Research
Analysis of Ballistic Escape Opportunities via Multiple Lunar Swingbys for Fast and Flexible Missions
To escape the gravitational attraction of the Earth-Moon system and begin an interplanetary trajectory a spacecraft must first fly a hyperbolic escape orbit. To achieve so, interplanetary missions typically make use of medium-to-heavy launchers and dedicated injections, with the associated high cost. This therefore limits the possibility of developing low budget missions.
The research that I conducted here therefore focused on studying more efficient Earth escape routes, specifically by performing gravity assist maneuvers with the Moon since this could offer such an effective interplanetary gateway.
To that end, a streamline of solution refinement which begins on a patched-2BP was used, with Moon flybys modeled as a linked conic.
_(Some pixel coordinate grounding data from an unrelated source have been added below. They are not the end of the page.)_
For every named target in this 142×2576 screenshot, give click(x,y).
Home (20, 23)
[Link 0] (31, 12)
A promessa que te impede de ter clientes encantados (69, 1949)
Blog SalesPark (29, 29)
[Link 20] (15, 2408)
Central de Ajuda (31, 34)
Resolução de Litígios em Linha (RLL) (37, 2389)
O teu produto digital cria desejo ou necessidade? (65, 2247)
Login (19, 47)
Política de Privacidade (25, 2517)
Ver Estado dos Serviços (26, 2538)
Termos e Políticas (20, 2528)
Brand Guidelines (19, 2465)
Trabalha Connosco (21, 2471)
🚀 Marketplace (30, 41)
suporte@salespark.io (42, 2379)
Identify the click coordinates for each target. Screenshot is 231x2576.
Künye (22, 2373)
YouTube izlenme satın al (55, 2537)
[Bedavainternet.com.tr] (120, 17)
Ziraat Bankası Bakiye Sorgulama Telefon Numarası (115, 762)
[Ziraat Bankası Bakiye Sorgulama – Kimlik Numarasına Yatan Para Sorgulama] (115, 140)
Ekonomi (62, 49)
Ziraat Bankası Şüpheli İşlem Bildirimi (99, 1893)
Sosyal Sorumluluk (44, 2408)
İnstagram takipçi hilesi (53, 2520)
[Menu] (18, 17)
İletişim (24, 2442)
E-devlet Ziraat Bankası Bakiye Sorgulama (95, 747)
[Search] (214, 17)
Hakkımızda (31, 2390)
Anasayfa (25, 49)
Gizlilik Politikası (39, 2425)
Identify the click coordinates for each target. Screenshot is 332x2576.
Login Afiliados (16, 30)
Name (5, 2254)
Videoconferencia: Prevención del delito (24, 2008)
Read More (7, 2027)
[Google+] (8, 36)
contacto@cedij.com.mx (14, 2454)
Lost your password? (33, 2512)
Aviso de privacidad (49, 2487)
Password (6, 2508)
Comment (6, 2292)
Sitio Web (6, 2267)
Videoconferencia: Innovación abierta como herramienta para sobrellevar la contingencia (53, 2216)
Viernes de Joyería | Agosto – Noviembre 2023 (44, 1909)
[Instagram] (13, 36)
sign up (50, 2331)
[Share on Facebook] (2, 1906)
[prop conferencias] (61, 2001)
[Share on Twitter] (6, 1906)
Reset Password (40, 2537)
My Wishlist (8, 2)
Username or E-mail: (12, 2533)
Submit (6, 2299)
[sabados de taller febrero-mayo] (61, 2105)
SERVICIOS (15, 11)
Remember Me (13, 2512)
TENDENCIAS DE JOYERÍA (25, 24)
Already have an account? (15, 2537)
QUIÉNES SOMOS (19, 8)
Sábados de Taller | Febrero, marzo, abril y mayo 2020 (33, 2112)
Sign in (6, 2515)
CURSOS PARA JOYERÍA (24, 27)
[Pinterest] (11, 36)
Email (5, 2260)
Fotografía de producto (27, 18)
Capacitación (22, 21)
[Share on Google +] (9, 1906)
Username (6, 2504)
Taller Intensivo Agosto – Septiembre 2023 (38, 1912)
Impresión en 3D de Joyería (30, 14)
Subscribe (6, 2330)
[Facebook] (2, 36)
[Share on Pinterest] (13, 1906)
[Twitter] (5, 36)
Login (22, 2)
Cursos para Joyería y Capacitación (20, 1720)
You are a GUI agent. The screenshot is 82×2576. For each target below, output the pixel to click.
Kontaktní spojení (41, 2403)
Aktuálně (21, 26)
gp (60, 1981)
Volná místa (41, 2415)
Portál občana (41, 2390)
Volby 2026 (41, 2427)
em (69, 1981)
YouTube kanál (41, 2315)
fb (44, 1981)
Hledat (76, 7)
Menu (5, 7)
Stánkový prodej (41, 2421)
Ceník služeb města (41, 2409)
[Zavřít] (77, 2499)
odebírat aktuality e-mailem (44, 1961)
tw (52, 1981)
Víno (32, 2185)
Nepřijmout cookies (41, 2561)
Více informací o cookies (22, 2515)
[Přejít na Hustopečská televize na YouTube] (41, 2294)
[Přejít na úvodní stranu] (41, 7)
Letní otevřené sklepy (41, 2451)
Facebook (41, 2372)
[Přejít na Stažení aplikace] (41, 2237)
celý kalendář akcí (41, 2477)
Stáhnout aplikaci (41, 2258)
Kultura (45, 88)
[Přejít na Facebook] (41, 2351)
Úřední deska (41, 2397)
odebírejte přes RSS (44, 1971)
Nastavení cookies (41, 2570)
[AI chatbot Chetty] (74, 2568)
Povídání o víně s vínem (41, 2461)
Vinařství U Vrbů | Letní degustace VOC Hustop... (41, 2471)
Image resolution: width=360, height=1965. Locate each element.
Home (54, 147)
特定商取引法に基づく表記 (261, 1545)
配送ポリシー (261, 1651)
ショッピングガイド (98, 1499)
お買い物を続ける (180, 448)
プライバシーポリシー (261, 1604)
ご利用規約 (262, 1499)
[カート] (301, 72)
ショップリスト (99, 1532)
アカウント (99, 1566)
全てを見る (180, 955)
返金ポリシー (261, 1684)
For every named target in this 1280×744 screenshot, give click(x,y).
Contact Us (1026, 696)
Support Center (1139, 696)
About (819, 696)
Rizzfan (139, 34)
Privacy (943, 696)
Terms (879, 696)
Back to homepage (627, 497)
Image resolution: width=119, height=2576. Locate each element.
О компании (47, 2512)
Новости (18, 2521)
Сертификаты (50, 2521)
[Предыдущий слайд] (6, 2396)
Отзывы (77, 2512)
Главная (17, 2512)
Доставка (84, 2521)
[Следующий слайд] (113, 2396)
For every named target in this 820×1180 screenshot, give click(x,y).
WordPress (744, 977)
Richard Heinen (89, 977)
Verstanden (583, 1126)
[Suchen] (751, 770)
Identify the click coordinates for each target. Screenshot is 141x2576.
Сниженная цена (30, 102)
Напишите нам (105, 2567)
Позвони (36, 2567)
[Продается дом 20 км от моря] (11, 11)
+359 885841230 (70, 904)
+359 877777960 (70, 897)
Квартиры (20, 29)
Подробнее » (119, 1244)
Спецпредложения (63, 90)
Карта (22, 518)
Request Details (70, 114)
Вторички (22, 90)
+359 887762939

This seed solution was subsequently refined into the CR3BP, and then into the Sun-Earth-Moon BCR4BP. The results obtained show the existence of different trajectory possibilities capable of reaching hyperbolic escape velocities of up to 1.5 km/s using two Moon gravity assists in less than 90 days.
WebPage1.pptxImpulsive & Low-Thrust Optimal Trajectories for Asteroid Mining
My research was focused on preliminary design and optimization of the complete round-trip for asteroid mining missions to a list of 10 asteroids selected by ESA.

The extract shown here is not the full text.